Tuesday, May 30, 2006
One year after Maple Jam/ICON MES founder Dane Andreeff caught them as an opening act at SoGo and put his considerable marketing machine behind them, The Terms singer Ben Labat is resolute against the flack the band receives.
Putting that “Welcome to the Now (Evo Devo)” song aside—which sounds exactly like the jingle it is—Small Town Computer Crash is a collection of appealing mid-tempo summery songs. It’s the kind of stuff that works in the same space that Counting Crows, Train and Coldplay operate: adult-oriented rock. The Terms keep to their goal of making listenable music that will appeal to a wide audience, with sing-song lyrics, pleasant harmonies and chiming guitars. The problem is: There’s no teeth to it, nothing that really catches you. It breezes by carefree like a song on The O.C., but it doesn’t stick with you. These guys are competent and confident enough musicians to pull off a big power pop hit, but it feels like they haven’t quite found their voice yet.

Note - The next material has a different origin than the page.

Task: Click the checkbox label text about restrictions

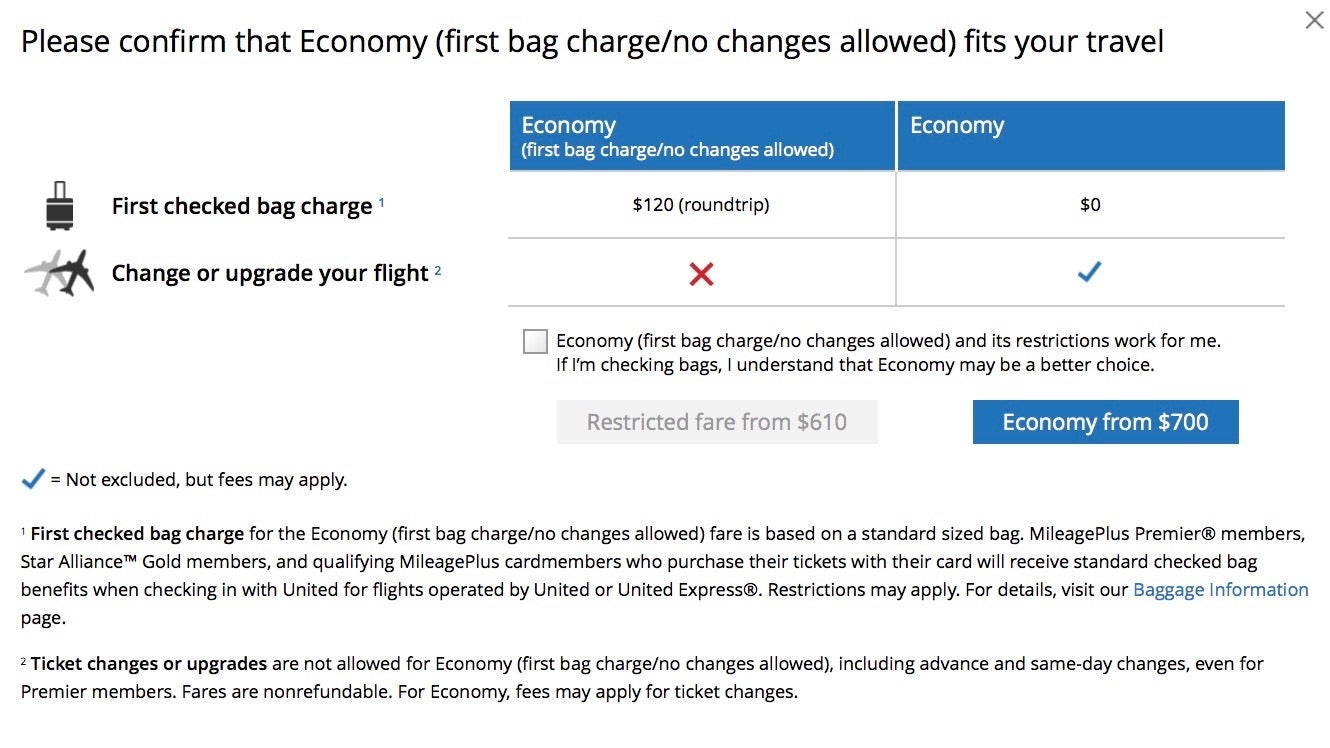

“We just write songs,” Labat says. “I think we write great songs that appeal to a wide audience.”
It’s difficult to tell if The Terms have made it. Getting a song picked up for the credits for the Kevin Spacey produced Mini’s First Time says yes, but an in-store appearance at the Bossier City Wal-Mart says maybe not yet. Labat seems to be taking all this in stride.
“We played the Viper Room in L.A., played a sold-out show at the Cutting Room in New York City, where Richie Cannata [sax player for Billy Joel] and Gerardo Velez [percussionist for Jimi Hendrix] joined us on stage. We are the luckiest guys in the world, because playing and writing songs is all we want to do.”
The Terms will spend the summer gigging around New England and the East Coast and return here in October for the Baton Rouge State Fair. Their debut album Small Town Computer Crash was released on April 25 on Maple Jam records. thetermsmusic.com.